Ryan Schuchard, Manager, Climate and Energy, BSR

BSR’s Future of Fuels initiative improves the sustainability of transportation fuel by promoting the best investments and identifying technologies, practices, and pathways that have the greatest positive net impacts. As part of this, we have led a series of stakeholder forums in 2013, bringing together practitioners from different sectors to explore issues and opportunities across the range of fuels.

Our most recent forum, which built on earlier events that focused on fuels individually (summaries here and here), explored how to transform the system as a whole. To do this, we examined four levers for change: efficiency, technology, supply chain, and policy. These are key areas where fleet owners, their value chain partners, and civil-society groups can work together to create more sustainable fuel and infrastructure.

At the forum, speakers from fleet owners to research organizations, including Walmart, Volvo, the International Council on Clean Transportation, and National Renewable Energy Laboratory, discussed their views on the different levers.

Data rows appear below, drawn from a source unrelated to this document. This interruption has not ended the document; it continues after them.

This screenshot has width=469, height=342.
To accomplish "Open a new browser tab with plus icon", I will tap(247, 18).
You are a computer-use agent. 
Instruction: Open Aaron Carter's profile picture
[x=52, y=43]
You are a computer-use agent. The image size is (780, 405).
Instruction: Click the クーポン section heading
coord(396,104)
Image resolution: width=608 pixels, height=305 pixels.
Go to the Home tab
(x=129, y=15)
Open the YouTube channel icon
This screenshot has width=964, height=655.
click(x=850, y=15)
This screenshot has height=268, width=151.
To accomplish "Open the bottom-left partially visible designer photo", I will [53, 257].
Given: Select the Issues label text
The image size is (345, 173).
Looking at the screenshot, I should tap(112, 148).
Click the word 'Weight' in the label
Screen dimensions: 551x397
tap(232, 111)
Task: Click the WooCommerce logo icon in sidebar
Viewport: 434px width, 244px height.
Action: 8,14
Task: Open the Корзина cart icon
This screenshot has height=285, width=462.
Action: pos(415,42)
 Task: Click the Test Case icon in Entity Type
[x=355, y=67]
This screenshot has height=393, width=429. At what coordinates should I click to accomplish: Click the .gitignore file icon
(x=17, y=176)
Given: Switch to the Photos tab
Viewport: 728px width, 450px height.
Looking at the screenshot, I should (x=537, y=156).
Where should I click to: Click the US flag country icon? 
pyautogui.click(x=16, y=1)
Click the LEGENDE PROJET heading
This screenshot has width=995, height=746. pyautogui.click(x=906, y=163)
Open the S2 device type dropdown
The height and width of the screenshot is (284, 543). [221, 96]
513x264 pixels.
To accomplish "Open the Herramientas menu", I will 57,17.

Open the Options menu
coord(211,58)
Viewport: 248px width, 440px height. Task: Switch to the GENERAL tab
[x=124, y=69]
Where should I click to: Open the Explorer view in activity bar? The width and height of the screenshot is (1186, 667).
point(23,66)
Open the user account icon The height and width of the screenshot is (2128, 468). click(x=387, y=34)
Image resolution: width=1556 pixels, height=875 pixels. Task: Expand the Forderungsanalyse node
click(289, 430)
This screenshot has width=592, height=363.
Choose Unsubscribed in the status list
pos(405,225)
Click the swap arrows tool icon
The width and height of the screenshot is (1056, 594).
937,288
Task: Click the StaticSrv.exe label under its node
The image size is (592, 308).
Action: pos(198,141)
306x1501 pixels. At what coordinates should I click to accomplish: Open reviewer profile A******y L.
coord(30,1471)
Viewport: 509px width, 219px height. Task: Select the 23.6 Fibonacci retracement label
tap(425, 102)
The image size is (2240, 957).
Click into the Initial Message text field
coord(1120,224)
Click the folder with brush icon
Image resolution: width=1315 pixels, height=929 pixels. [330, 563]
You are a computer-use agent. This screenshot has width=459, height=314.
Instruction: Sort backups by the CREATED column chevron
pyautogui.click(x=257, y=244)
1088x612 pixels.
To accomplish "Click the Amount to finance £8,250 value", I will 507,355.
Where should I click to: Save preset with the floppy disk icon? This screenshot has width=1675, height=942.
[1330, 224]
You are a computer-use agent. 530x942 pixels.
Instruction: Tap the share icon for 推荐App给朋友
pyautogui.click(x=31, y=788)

Participants then joined working sessions to discuss the role of business in addressing each of the four levers, as well as obstacles and areas for collaboration. 

At the end of the day, participants identified new opportunities for business:

  • Efficiency: Enhance collaboration among companies to identify and promote best practices and metrics for fuel efficiency, support higher efficiency standards, and share the cost of researching, developing, and deploying more efficient vehicles and systems.
  • Technology: Integrate low-carbon fuels and vehicles available today into fleets as much as possible (provided they are technically appropriate for the applications), more aggressively invest in research and demonstration technologies (collaboratively when possible), and share information about how to overcome performance and operational obstacles with the actual use of modern fuel and vehicle systems.
  • Supply chain: Increase collaboration among companies and civil society to identifying obstacles and opportunities around the lifecycle impacts of fuel, and support the development of low-carbon fuel and production standards, such as biofuels or hydraulic fracturing standards in key U.S. states.
  • Policy: Create a more coherent business voice that promotes carbon-reducing policies that are performance-oriented and technology-neutral, that promote harmonized state- and federal- level policies, and that help business play a positive role in the other three levers (efficiency, technology, and supply chain).


Input from the forum will inform a roadmap brief that BSR will develop and discuss at the BSR Conference 2013, taking place November 5-8 in San Francisco.